# Supplied material start

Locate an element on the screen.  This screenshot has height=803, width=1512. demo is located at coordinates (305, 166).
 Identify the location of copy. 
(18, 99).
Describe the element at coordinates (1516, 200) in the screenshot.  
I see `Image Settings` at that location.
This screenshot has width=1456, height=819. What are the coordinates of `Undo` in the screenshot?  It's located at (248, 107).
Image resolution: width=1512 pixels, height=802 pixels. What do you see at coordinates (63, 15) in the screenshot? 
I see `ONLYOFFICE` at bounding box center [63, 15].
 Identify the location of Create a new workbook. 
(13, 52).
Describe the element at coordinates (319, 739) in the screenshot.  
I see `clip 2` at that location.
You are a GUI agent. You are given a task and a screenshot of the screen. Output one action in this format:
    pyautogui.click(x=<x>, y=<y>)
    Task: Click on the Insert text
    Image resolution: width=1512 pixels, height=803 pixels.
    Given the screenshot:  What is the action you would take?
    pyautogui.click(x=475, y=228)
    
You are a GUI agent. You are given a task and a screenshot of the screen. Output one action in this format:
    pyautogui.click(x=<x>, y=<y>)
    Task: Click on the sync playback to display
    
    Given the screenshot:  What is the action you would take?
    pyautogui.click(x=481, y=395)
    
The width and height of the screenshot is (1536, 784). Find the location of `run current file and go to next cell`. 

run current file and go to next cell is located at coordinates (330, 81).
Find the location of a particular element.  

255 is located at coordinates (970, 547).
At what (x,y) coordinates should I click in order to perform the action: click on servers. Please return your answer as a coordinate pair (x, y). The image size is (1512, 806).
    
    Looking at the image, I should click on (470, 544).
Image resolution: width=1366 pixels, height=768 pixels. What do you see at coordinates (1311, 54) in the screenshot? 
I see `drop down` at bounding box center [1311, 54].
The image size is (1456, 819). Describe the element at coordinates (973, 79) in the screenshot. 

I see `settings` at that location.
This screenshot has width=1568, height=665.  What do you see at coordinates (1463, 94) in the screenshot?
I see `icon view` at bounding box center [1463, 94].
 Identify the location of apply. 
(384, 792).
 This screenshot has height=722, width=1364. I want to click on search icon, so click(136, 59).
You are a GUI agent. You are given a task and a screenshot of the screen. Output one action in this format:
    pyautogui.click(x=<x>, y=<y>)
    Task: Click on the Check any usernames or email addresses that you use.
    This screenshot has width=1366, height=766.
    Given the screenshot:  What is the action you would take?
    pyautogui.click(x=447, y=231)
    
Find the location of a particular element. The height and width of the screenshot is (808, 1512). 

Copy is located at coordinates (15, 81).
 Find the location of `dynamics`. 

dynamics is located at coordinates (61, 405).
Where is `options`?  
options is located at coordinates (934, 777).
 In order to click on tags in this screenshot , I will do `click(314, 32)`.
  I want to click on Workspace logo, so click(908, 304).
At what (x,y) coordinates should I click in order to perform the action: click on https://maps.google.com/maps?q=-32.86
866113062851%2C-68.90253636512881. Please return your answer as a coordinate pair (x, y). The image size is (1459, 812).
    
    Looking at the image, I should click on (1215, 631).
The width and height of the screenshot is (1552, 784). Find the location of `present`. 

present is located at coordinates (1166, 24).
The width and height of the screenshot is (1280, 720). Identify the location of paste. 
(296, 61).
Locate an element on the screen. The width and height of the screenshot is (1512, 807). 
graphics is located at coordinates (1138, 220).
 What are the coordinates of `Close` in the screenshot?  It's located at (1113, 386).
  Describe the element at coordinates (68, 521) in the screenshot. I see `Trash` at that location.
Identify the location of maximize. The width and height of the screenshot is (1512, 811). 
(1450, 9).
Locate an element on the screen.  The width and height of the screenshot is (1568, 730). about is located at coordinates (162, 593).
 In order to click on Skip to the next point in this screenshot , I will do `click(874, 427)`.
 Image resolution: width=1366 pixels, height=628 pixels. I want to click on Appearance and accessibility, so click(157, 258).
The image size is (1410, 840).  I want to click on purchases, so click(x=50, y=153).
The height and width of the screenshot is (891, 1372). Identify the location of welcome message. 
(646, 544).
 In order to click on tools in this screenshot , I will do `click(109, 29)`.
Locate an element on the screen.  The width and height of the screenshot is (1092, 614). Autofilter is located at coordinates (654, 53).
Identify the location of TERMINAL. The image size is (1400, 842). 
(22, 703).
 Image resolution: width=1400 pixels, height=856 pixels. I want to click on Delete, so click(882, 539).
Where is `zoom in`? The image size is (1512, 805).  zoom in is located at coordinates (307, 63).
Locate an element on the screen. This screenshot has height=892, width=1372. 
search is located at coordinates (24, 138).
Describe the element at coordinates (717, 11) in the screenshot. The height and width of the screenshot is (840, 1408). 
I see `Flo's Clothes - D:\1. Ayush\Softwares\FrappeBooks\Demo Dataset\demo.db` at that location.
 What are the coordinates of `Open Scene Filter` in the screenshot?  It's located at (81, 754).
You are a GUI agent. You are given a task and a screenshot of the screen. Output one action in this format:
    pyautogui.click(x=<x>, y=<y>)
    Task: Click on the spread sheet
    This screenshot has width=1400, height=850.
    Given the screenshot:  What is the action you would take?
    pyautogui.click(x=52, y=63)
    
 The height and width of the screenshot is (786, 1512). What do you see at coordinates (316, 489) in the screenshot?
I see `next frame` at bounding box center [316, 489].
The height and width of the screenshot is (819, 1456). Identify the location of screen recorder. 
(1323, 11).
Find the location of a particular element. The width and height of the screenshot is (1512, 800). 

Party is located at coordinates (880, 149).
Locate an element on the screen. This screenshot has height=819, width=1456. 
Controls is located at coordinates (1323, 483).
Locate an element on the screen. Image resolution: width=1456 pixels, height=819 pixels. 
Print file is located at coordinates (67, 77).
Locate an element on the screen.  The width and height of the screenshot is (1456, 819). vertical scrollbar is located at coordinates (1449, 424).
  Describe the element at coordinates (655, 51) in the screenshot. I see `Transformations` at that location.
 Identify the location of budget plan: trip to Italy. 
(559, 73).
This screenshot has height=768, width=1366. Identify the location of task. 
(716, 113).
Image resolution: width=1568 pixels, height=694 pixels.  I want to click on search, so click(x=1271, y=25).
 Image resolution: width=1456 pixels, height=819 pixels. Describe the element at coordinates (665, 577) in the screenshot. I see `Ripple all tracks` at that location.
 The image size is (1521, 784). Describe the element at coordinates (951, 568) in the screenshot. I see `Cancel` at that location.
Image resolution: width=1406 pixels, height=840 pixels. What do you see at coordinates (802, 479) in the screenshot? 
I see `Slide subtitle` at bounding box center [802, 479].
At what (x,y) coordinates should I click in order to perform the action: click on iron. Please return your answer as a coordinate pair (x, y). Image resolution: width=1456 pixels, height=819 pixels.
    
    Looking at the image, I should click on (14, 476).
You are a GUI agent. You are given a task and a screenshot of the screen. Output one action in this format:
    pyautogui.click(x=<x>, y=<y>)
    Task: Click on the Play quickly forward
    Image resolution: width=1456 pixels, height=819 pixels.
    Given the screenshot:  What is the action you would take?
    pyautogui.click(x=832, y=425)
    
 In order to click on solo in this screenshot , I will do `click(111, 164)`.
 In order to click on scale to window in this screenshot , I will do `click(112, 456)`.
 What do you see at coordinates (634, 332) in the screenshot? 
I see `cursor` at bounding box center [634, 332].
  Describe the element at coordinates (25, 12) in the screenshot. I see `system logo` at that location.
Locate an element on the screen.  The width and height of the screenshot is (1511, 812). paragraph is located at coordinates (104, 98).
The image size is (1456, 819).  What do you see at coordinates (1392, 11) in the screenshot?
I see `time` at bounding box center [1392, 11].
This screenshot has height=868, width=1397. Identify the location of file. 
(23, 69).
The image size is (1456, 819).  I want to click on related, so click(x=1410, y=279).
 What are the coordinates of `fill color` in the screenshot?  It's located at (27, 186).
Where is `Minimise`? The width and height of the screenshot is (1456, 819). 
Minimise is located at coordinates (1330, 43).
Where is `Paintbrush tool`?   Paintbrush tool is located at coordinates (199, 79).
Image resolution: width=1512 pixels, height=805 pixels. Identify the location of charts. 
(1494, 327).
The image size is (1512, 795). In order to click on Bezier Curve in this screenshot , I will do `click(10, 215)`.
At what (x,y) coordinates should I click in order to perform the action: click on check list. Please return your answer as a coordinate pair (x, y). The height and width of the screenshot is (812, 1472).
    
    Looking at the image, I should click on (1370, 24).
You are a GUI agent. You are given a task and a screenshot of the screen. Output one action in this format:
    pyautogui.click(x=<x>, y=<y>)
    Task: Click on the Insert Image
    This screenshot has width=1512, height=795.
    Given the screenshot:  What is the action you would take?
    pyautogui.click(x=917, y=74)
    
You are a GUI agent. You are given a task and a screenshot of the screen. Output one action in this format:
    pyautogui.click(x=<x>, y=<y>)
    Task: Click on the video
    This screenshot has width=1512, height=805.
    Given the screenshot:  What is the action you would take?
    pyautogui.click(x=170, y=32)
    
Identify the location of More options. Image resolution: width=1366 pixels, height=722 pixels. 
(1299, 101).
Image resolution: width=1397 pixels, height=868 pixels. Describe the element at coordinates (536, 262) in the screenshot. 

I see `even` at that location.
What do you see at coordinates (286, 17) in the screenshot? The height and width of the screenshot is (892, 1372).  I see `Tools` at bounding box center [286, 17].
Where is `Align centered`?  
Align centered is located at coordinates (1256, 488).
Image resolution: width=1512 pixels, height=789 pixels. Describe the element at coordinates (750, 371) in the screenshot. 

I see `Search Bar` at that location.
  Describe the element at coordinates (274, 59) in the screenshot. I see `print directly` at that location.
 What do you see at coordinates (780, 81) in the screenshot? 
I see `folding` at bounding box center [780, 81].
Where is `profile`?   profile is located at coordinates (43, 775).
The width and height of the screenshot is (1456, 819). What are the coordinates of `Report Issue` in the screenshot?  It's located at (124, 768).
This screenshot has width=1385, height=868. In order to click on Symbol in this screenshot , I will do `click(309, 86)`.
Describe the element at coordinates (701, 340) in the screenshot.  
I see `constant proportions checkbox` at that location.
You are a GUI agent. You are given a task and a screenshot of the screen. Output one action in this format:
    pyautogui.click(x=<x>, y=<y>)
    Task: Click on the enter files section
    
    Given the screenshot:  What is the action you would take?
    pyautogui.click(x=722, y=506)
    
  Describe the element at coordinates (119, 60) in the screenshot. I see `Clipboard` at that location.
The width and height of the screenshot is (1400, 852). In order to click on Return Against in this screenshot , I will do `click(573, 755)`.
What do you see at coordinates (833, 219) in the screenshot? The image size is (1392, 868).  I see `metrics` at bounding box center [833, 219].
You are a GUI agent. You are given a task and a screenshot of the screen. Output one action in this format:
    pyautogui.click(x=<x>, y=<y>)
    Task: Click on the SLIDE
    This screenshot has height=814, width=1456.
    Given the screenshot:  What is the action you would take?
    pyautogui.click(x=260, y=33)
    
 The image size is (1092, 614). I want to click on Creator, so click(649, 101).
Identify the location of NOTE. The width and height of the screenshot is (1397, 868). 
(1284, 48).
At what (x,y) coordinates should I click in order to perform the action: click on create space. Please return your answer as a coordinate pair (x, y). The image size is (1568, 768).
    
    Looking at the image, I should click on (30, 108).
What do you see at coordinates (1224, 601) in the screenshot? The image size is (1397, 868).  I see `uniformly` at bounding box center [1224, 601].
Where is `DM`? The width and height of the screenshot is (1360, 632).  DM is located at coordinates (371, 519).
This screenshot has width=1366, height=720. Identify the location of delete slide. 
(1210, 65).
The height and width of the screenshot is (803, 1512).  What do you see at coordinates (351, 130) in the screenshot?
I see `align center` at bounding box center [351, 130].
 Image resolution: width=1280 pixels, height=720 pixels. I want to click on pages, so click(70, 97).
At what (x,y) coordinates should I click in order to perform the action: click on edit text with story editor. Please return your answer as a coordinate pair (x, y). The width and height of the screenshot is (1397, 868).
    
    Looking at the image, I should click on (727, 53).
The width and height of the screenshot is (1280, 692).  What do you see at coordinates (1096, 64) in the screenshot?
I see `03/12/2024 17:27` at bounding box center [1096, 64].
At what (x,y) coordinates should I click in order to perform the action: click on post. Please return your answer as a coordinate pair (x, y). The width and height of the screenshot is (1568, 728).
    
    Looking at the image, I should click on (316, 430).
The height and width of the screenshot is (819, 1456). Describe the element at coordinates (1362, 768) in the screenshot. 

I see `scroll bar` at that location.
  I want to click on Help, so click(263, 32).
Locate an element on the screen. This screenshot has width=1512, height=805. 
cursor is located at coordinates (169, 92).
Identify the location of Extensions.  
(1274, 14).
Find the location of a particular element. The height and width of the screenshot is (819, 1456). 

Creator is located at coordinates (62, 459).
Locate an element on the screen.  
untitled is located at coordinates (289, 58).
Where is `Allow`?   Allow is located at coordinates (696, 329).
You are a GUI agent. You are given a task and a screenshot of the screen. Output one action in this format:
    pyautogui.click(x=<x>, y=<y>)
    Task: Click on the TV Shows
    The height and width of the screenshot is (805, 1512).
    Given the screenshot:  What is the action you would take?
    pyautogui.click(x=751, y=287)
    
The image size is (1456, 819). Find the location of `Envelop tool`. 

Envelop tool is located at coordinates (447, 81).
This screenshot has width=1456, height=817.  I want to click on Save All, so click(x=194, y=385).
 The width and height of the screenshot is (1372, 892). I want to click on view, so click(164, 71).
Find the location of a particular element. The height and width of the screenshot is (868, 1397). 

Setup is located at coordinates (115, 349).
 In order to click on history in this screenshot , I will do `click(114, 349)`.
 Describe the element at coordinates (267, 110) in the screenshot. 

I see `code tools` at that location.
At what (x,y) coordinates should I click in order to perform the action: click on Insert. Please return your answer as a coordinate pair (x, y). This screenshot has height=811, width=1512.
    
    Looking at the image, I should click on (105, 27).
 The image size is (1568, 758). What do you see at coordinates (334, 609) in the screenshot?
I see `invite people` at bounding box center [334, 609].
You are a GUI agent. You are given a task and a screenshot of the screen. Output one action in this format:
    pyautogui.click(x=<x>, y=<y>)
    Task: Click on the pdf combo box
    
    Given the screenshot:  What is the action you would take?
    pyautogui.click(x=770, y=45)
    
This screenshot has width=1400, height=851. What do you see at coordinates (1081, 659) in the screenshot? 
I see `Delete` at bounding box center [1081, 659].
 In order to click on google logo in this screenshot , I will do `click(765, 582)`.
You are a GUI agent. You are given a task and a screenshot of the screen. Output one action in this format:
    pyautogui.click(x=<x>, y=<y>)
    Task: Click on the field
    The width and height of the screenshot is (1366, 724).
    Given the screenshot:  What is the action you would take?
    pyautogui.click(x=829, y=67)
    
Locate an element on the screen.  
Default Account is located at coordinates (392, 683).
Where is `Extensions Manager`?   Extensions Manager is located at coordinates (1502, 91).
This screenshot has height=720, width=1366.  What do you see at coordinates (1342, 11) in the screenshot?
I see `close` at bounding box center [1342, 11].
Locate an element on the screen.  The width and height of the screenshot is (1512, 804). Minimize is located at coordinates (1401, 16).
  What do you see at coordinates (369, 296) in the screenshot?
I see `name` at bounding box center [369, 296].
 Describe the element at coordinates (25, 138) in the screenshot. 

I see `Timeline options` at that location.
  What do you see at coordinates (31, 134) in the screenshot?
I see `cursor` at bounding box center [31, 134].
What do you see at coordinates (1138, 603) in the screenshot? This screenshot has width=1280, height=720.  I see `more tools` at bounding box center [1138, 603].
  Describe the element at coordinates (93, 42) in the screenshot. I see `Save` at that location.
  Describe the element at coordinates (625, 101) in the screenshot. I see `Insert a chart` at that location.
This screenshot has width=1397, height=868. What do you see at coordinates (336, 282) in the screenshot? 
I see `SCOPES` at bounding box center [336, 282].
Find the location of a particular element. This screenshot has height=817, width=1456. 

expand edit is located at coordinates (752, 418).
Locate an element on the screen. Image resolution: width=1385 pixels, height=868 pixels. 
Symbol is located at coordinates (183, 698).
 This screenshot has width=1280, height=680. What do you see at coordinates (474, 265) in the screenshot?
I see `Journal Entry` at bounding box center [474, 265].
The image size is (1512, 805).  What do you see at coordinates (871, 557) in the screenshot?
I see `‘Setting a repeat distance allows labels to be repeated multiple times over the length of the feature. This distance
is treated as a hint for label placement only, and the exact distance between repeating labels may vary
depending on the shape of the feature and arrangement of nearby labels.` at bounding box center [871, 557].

# Supplied material end

## [Short problem]
Please rewrite everything from the line containing "This screenshot has height=868, width=1397." down to the line containing "pyautogui.click(x=917, y=74)", with "Insert Image" replaced by "Insert Picture" and all else left unchanged.

## [Result of this task]
This screenshot has height=868, width=1397. Identify the location of file. 
(23, 69).
The image size is (1456, 819).  I want to click on related, so click(x=1410, y=279).
 What are the coordinates of `fill color` in the screenshot?  It's located at (27, 186).
Where is `Minimise`? The width and height of the screenshot is (1456, 819). 
Minimise is located at coordinates (1330, 43).
Where is `Paintbrush tool`?   Paintbrush tool is located at coordinates (199, 79).
Image resolution: width=1512 pixels, height=805 pixels. Identify the location of charts. 
(1494, 327).
The image size is (1512, 795). In order to click on Bezier Curve in this screenshot , I will do `click(10, 215)`.
At what (x,y) coordinates should I click in order to perform the action: click on check list. Please return your answer as a coordinate pair (x, y). The height and width of the screenshot is (812, 1472).
    
    Looking at the image, I should click on (1370, 24).
You are a GUI agent. You are given a task and a screenshot of the screen. Output one action in this format:
    pyautogui.click(x=<x>, y=<y>)
    Task: Click on the Insert Picture
    This screenshot has width=1512, height=795.
    Given the screenshot:  What is the action you would take?
    pyautogui.click(x=917, y=74)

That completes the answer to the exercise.